Overall, the number of offences across Victoria is the highest since records began, though again, when accounting for population growth, the rate is lower than it was in 2016 and consistent with 2020.
But talk of a crime crisis by conservative media and the opposition has stuck. There is growing apprehension within the Labor caucus that despite holding a 10.9% margin, the party could lose Werribee – and the bail laws announcement is “too little too late”.
Others, however, say it will help ensure they hang on to nearby seats, including Melton, Point Cook and Tarneit, at the 2026 election.
Some MPs are even speculating over whether Allan can survive a disastrous result, though there are no moves to oust her just yet.
“You hope it will be a wake-up call.
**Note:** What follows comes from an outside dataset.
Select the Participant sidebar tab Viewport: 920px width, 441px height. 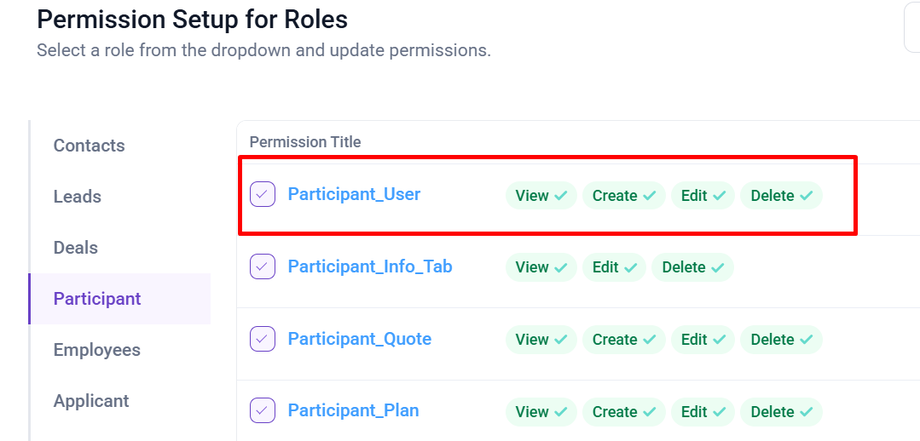(x=97, y=299)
But given there have been so many warnings up until this point that continue to be ignored – both here and federally – it probably won’t be,” one MP said.
During Tuesday’s press conference, Allan refused to answer basic questions on the review and pivoted from bail laws to family violence midway through.
When asked about the connection between bail laws targeting repeat offenders and family violence – which often involves individuals with no prior criminal history and occurs within the home – she became defensive.
“I’m not going to put women’s safety in a corner,” Allan said, before adding that the review would extend to “all laws” related to crime. (Her team, however, insist the focus is solely on bail.)
The current debate also fails to take into account earlier reviews into bail, including a 2022 parliamentary inquiry, another by the state’s truth-telling commission and the 2023 coronial inquiry into the death of Indigenous woman Veronica Nelson.
The coroner found Victoria’s bail laws were a “complete, unmitigated disaster”, thanks to changes made in 2018 in the wake of the Bourke Street tragedy, which directly contributed to the doubling of the rate of Indigenous female imprisonment.
The government made changes as a result in 2023. A two-year statutory review was included in those laws.
Allan’s announcement provided a perfect opening for Brad Battin, the new Liberal leader, who has embraced a “tough on crime” position.
In his first question time, he unleashed on Allan, accusing her of “loosening” the state’s bail laws and failing to keep Victorians safe from being “bashed, murdered and terrorised in their own homes”.
But he, too, struggled at a press conference to articulate what exactly he would do to improve bail beyond scrapping the 2023 changes.
However, Battin delivered one line – describing Allan as a “premier who leads by political convenience not by principle” – that could stick.
Last year, she abandoned a proposal to raise the age of criminal responsibility to 14,walked away from plans to reform the state’s hospital network, ignored a recommendation to open a second injecting room in Melbourne’s CBD and another to ban duck hunting.
While Allan’s team will argue her latest move shows she is willing to listen to community feedback, it risks her not being known for anything other than policy reversals.